* Texte à lire
★ ★ ★ ★
Chaque vendredi, nous revenons sur la semaine médiatique d’une personnalité, d’une institution ou d’un dossier qui s’est retrouvé au cœur de l’actualité

C-A-Q. Jusqu’à l’élection partielle dans la circonscription de Jean-Talon, ces trois lettres semblaient indestructibles.

Or, depuis le 2 octobre dernier, la « marque » CAQ perd des plumes.

Ce qui faisait la force de la Coalition avenir Québec – le flair politique de son leader, la cohésion de ses membres, la communication partisane et la proximité avec la population – semble s’effriter un peu plus chaque jour.

« La marque CAQ était synonyme de victoire, un vrai bulldozer », me lance le politologue Philippe Dubois, professeur adjoint à l’École nationale d’administration publique (ENAP).

D’accord avec lui. Mais la démission de la députée caquiste Joëlle Boutin, comme le battement d’ailes d’un papillon, a marqué le début d’un enchaînement d’évènements et de mauvaises décisions qui ont abouti à un sondage dévastateur. Réalisé par la jeune firme Pallas Data, il place la CAQ à 24 % des intentions de vote des Québécois, six points de pourcentage derrière le Parti québécois (30 %) qui, lui, semble avoir le vent dans les voiles.
★ ★ ★ ★
* Consignes et exigences
D'après le texte sur la CAQ, quel pourcentage des intentions de vote le sondage de Pallas Data attribue-t-il au Parti québécois ?

* Données
★ ★ ★ ★
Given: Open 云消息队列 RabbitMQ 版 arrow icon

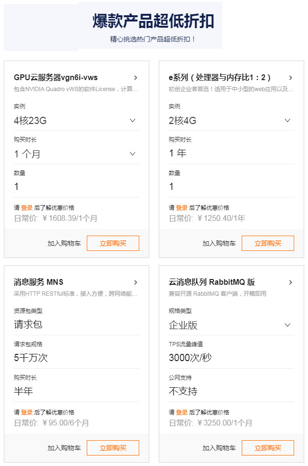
★ ★ ★ ★
* Réponse complète
Le sondage attribue 30 % des intentions de vote au Parti québécois.